When Olsen returns from the Civil War after several years, the son named Vincent is about five years old. When Vivienne tells Olsen about the rape, he instantly wants to find and murder Weston until she tells him that Weston had been forced to leave town after murdering several people. Olsen, Vivienne, and Vincent live for a while in peace, but she dies after a short illness diagnosed by a doctor as syphilis. Taking Vincent, Olsen hunts down Weston in the wilderness and injures him, leaving him to die. Thereafter Olsen and Vincent ride west until they reach the Pacific Ocean.

==Production==
In October 2022, it was revealed that Mortensen had written and would direct and star in a film alongside Vicky Krieps, Solly McLeod, Danny Huston, Tom Bateman, Lance Henriksen, and W. Earl Brown. Mortensen worked once again with a number of people who collaborated with him in his previous films including DP Marcel Zyskind, production designer Carol Spier, art director Jason Clarke, and costume designer Anne Dixon.

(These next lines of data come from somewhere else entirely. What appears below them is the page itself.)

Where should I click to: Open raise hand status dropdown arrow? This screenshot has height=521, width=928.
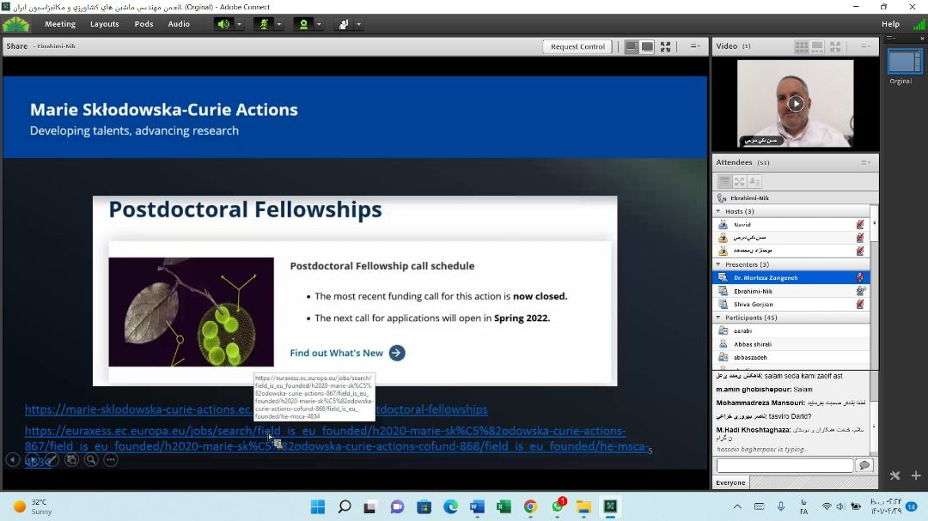(358, 24)
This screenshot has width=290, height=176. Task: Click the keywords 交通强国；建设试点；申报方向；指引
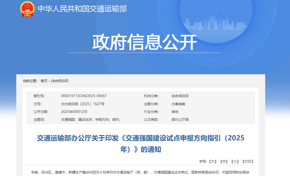coord(91,120)
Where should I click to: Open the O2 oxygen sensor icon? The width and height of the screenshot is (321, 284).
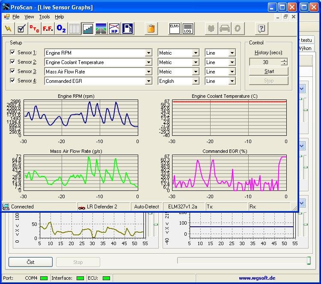(61, 29)
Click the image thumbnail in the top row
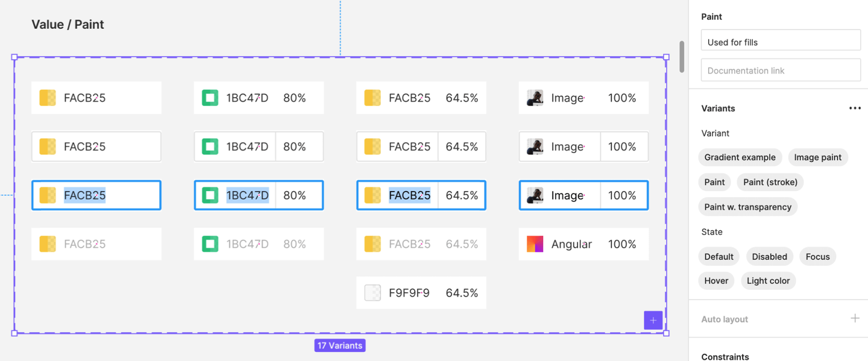868x361 pixels. click(x=535, y=98)
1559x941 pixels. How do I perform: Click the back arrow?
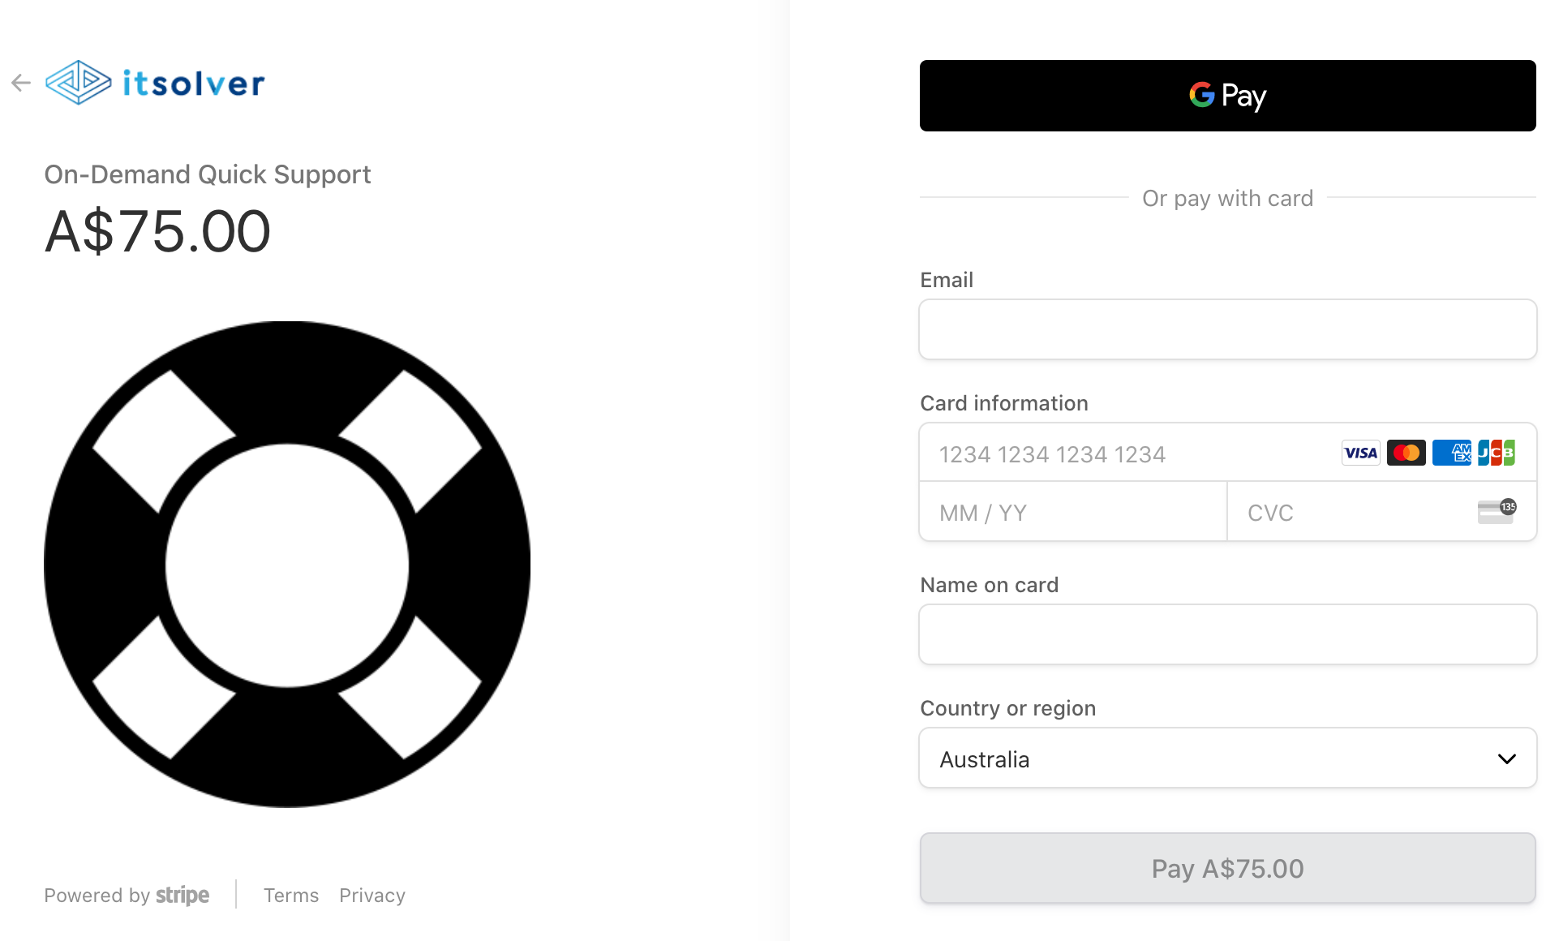coord(21,82)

The film is a joint production between Talipot Studio, Recorded Picture and Perceval Pictures.

In an interview with The Times, Krieps described working with Mortensen on the film: "In the world of Westerns there were not many women. So that was very tough. Of all men he is very soft and open and very 'there'. But still it reminded me why I like to work with women". Principal photography began in Canada on October 12, 2022, on locations in Ontario and British Columbia, with some filming also taking place in Durango, Mexico. Filming was reported to have wrapped in December 2022.

==Release==
HanWay Films handles sales for the film worldwide. The Dead Don't Hurt premiered at the Toronto International Film Festival on September 8, 2023. In February 2024, Shout! Studios acquired North American distribution rights to the film. It was released in Canada, Mexico and the United States on May 31, 2024, and in the United Kingdom by Signature Entertainment on June 7, 2024. It was released in Denmark by Scanbox Entertainment on June 13, 2024.

==Reception==
 Metacritic, which uses a weighted average, assigned the film a score of 70 out of 100, based on 24 critics, indicating "generally favorable" reviews.

Peter Debruge of Variety wrote, "How many partners have attached themselves to someone else's dream, then had to adapt when it proves disappointing? Films rarely frame that experience from the woman's perspective, which makes Mortensen's enlightened approach fairly refreshing, even if Vivienne's independence manifests itself in a way that anyone can sense is bad news".